Ain, Julianna, e o Trigueiro?
Cara, eu acho o Trigueiro um puta
jornalista, um papo excelente, tem muito conhecimento de meio ambiente, mas
falta a ele o que falta a todo e qualquer jornalista quando vai falar de
assuntos complexos: descer do pedestal e ligar o modo Ana Maria Braga de ser. Independente
de você gostar ou não do programa dela, na minha opinião de comunicóloga não
praticante, a sua maior virtude é ter a capacidade de falar com qualquer tipo
de público. Desde a classe Z até a dondoca sustentada pelo marido que às nove
da manhã já voltou da academia e está começando o seu dia.
Dos pouquíssimos jornalistas com
conhecimento para escrever sobre assuntos relacionados à sustentabilidade,
André Trigueiro incluído, o que eu vejo são eles falando para suas plateias. Que são a
minoria da minoria da minoria da população. Acontece que os fundamentos da
sustentabilidade não devem ficar restrito a um rincão elitista. É o que eu
sempre digo: somos quase oito bilhões de pessoas gerando impactos ambientais a
todos os momentos. É muita pressão pra um planetinha só.
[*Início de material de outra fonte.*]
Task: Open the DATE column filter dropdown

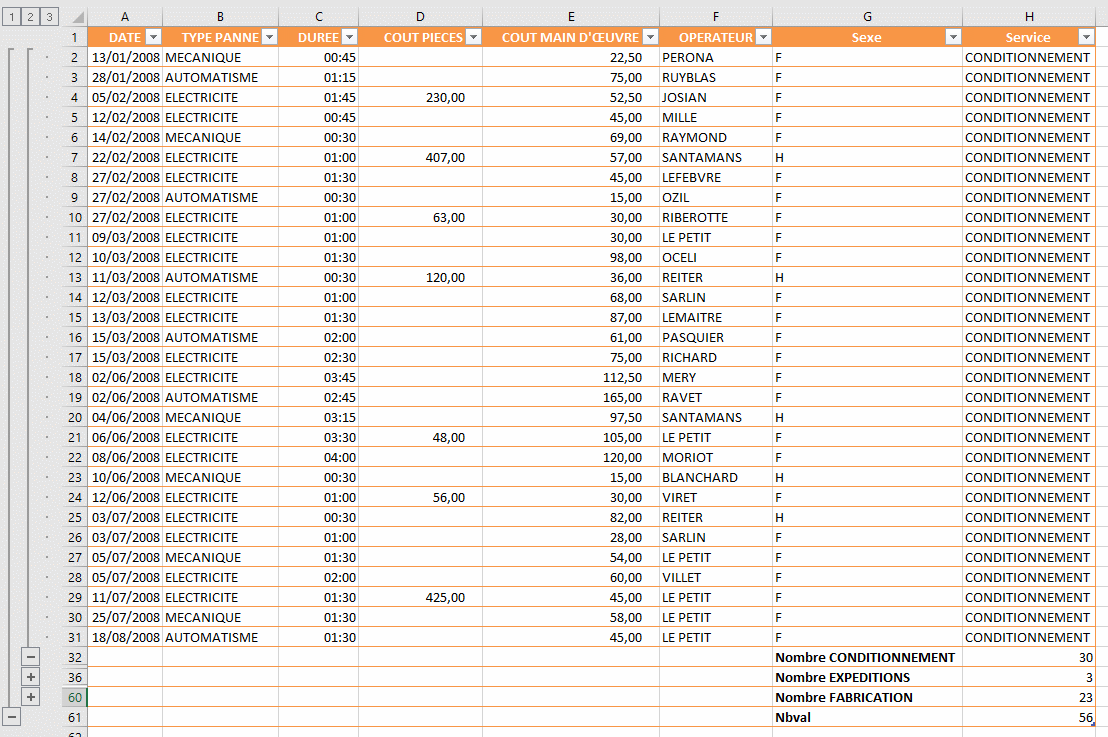Action: click(153, 37)
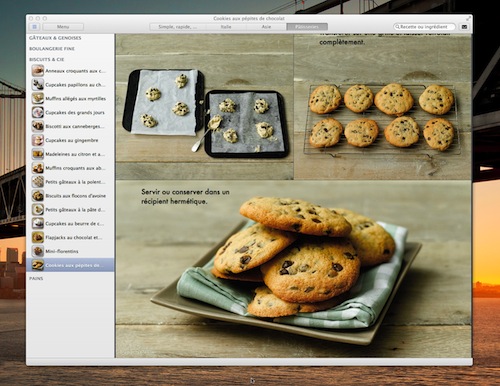The height and width of the screenshot is (386, 500).
Task: Expand the Boulangerie Fine section
Action: point(52,49)
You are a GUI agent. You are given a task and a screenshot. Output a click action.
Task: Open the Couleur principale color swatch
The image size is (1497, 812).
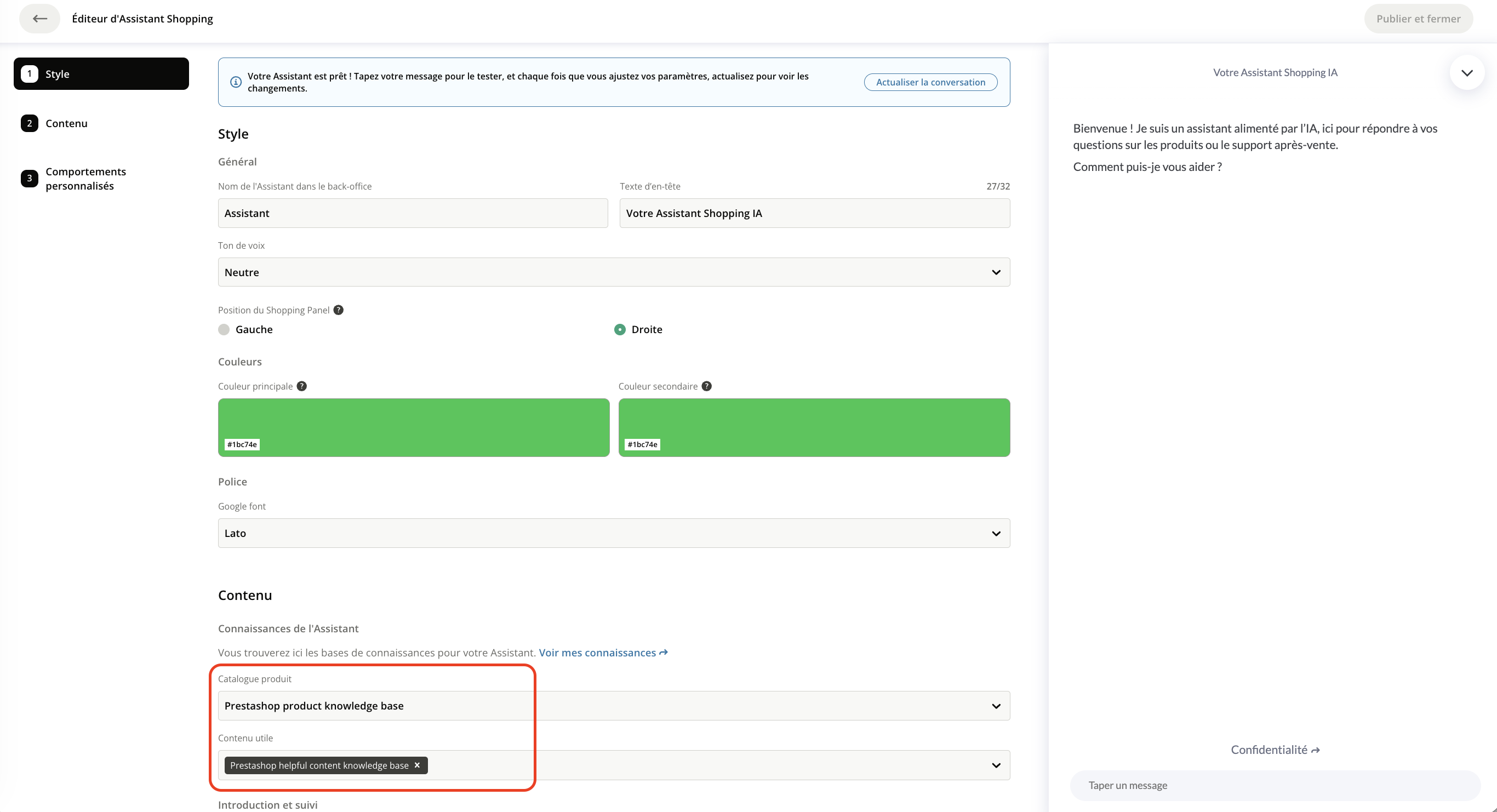click(x=414, y=427)
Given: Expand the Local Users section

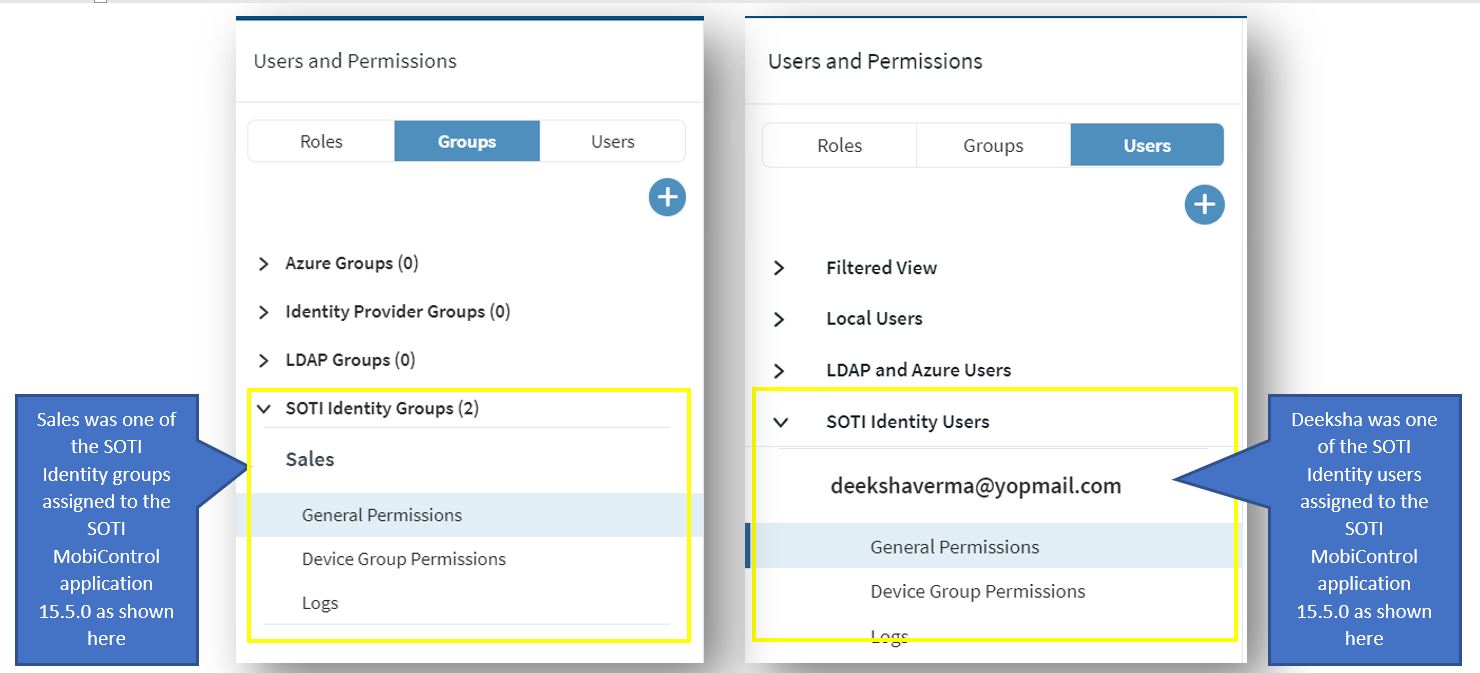Looking at the screenshot, I should pyautogui.click(x=780, y=319).
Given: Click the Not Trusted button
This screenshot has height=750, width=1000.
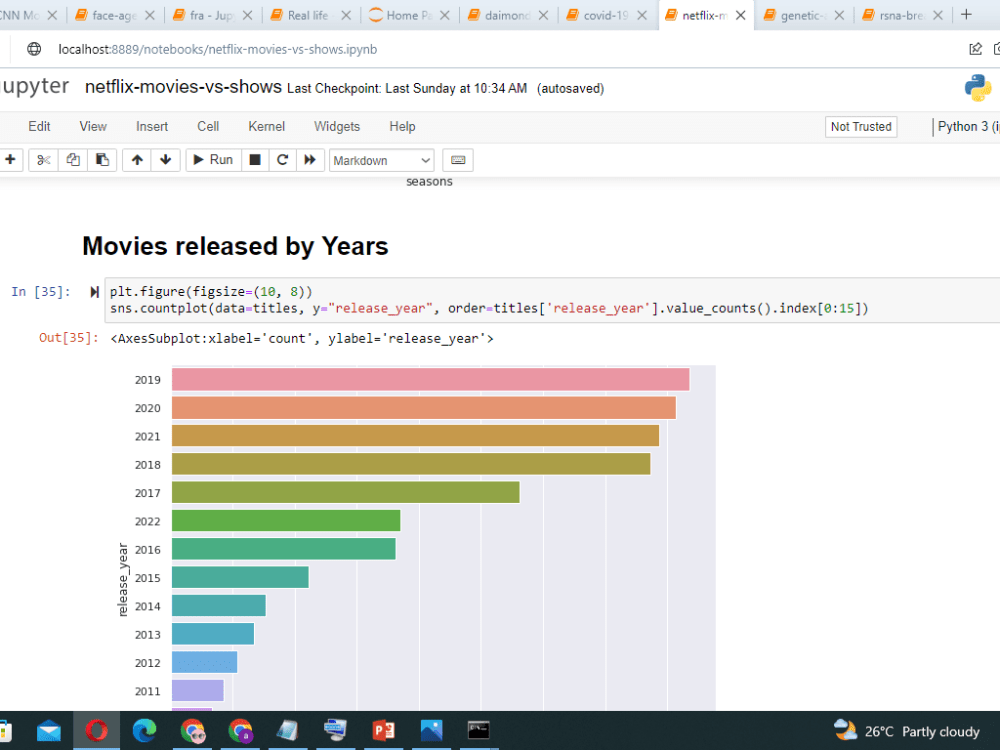Looking at the screenshot, I should [x=860, y=127].
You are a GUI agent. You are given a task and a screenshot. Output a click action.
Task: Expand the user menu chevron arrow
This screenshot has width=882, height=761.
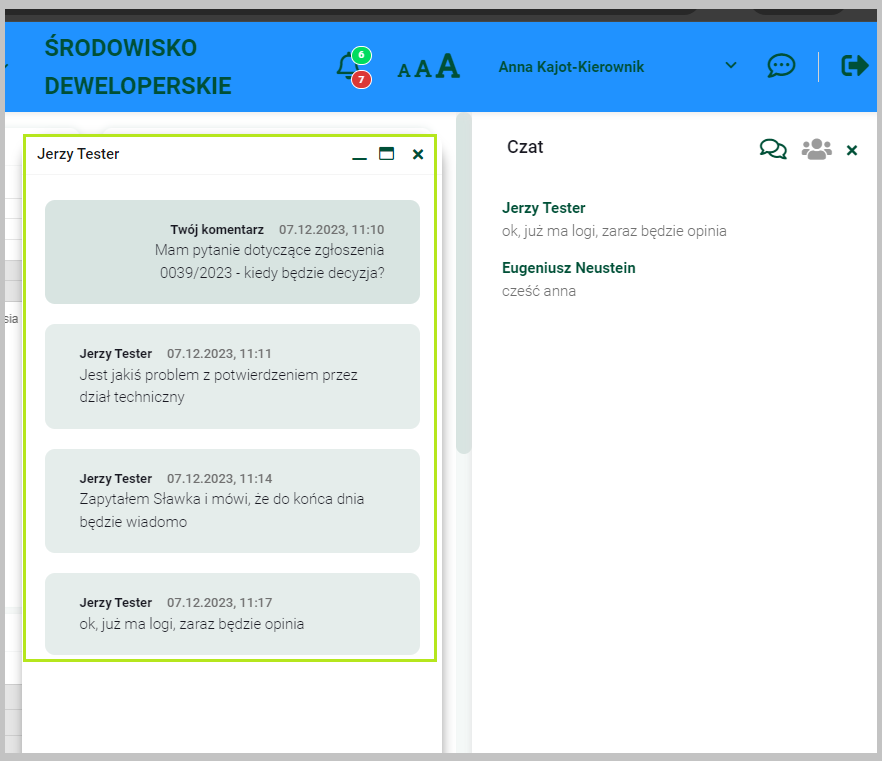pos(731,66)
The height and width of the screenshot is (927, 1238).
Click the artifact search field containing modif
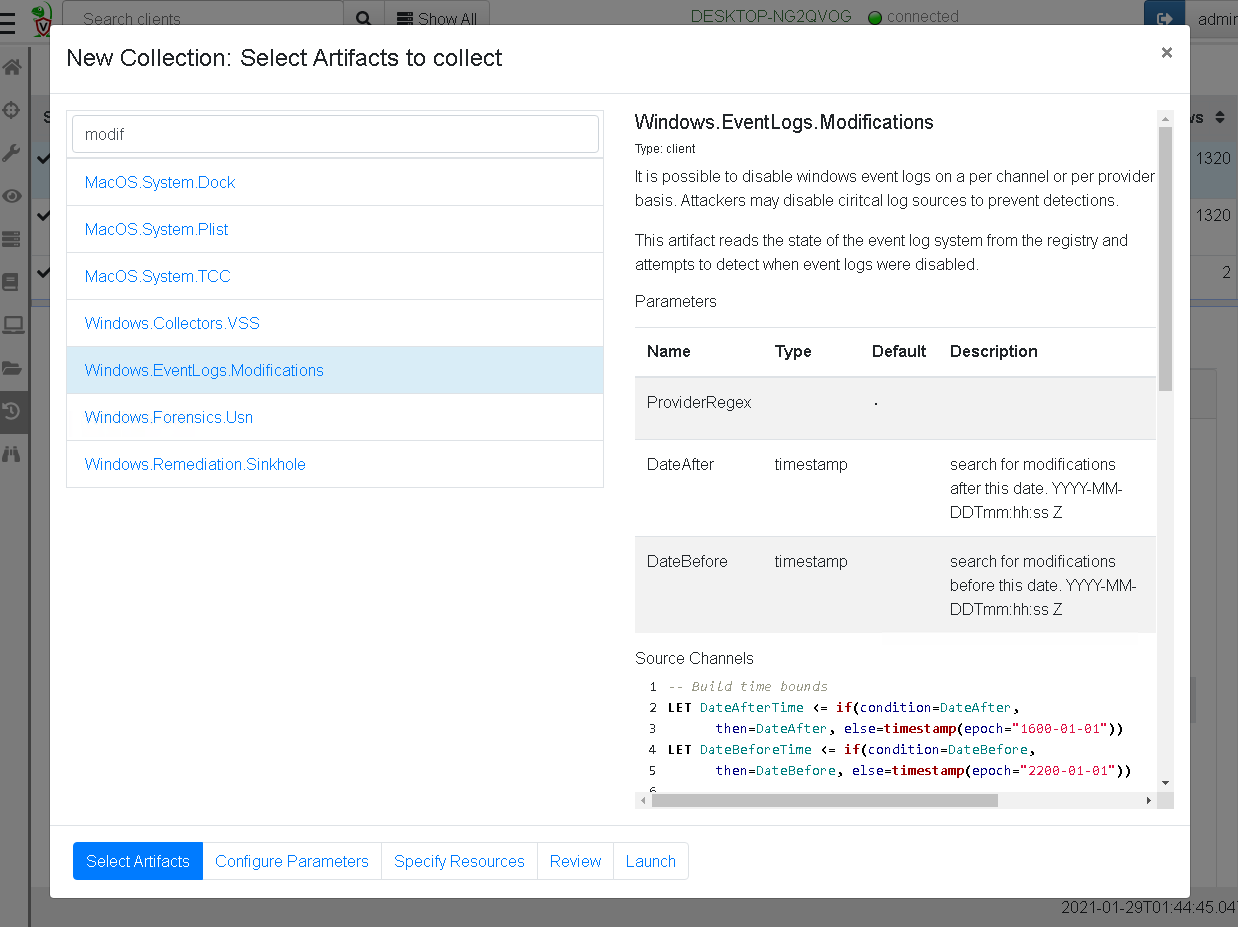click(335, 134)
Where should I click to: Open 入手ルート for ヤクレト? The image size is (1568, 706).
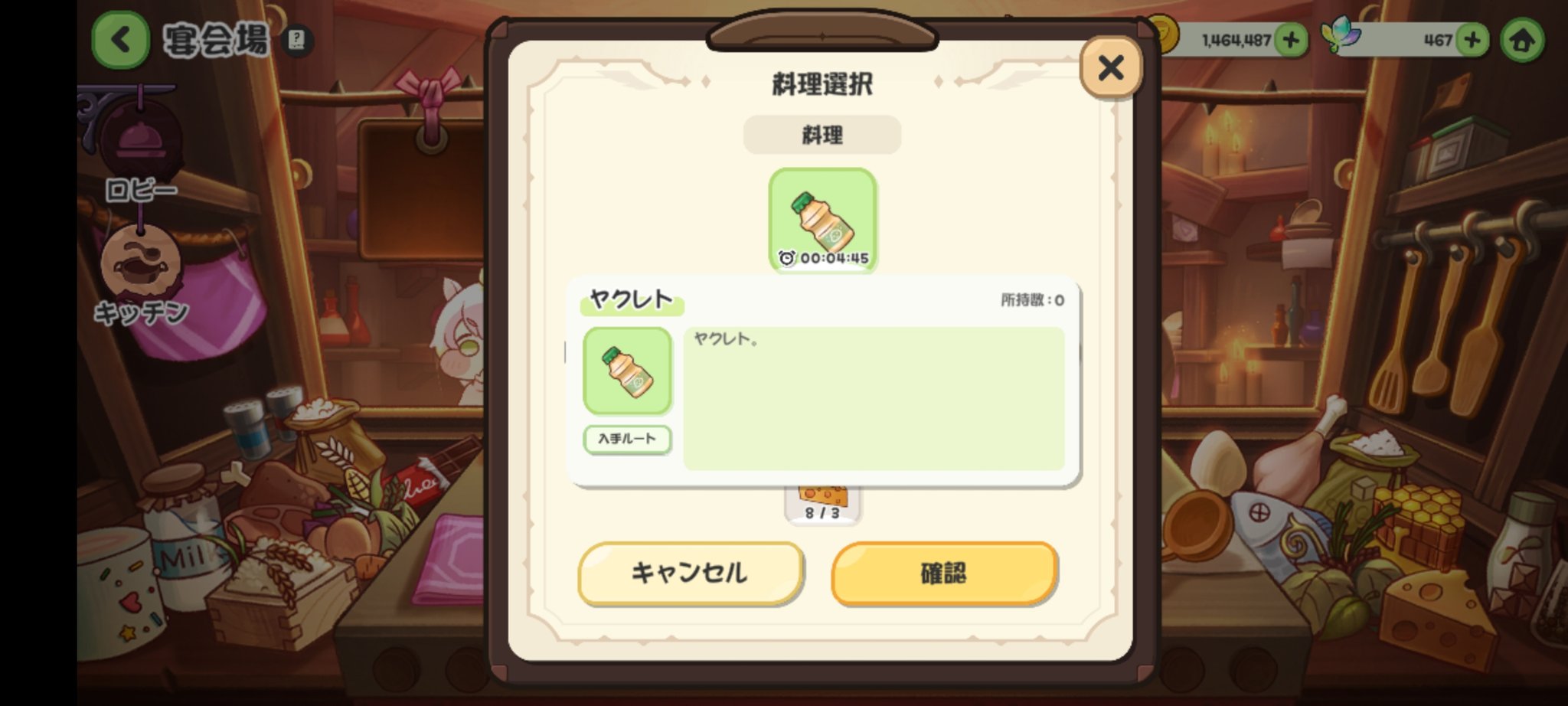pyautogui.click(x=628, y=439)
E o que acontece é que a maioria
das pessoas não tem o menor conhecimento disso e qual deve ser o seu papel enquanto
cidadão responsável. O jornalismo de massa tem de ensinar isso. Mas ao contrário, já vi várias oportunidades perdidas em pautas de grande
interesse em que a falta de familiaridade do jornalista com o assunto e a tal da visão 3d mata a
sustentabilidade.
Por exemplo: nos momentos áureos
da nossa economia, vira e mexe o então governo fazia uma coletiva de imprensa
para anunciar a redução dos impostos para carro. Não tinha uma viva alma
questionando o impacto do aumento da circulação de automóveis na cidade, tanto
pela questão de trânsito, de tempo perdido, de qualidade de vida, de saúde, de
meio ambiente.
Outro exemplo foi a proibição dos
canudos de plástico. Todo mundo, TODO MUNDO, fez uma matéria sobre os materiais
substitutos. Nenhum, absolutamente nenhum jornalista se dispôs a questionar a
necessidade de se usar canudos. Nem o André Trigueiro (que eu saiba), que se
focou apenas em alertar para o perigo ambiental de usar canudo de plástico
oxi-biodegradável. Você sabe o que é isso? Pois é, foi ele, novamente, falando
para a sua plateia e não para um público médio.
A questão é que o jornalismo
deveria ter um importante papel social, ou melhor, dever social com a
sustentabilidade. Porque é o que eu sempre digo: ninguém precisa ter a
sustentabilidade como causa, mas todo mundo tem a sua cota de responsabilidade
com ela. Afinal, repetindo, somos quase
oito bilhões de pessoas gerando impacto todo dia.
Portanto eu pergunto para quem
exerce a profissão: onde estão as pautas de engajamento para o consumo
responsável, onde estão as pautas positivas, do tipo ficar sem comer carne um
dia na semana reduz X de emissões de gases do efeito estufa e X de consumo de
água? Porque ao contrário do que muito jornalista noticia, ninguém vai simplesmente
virar vegano por causa de peido de vaca. Então, entre criar a ilusão de que bilhões
de pessoas vão se alimentar de luz porque o planeta está ficando quentinho e
usar a mídia para realmente provocar uma mudança, o que você como profissional
de comunicação de massa está fazendo?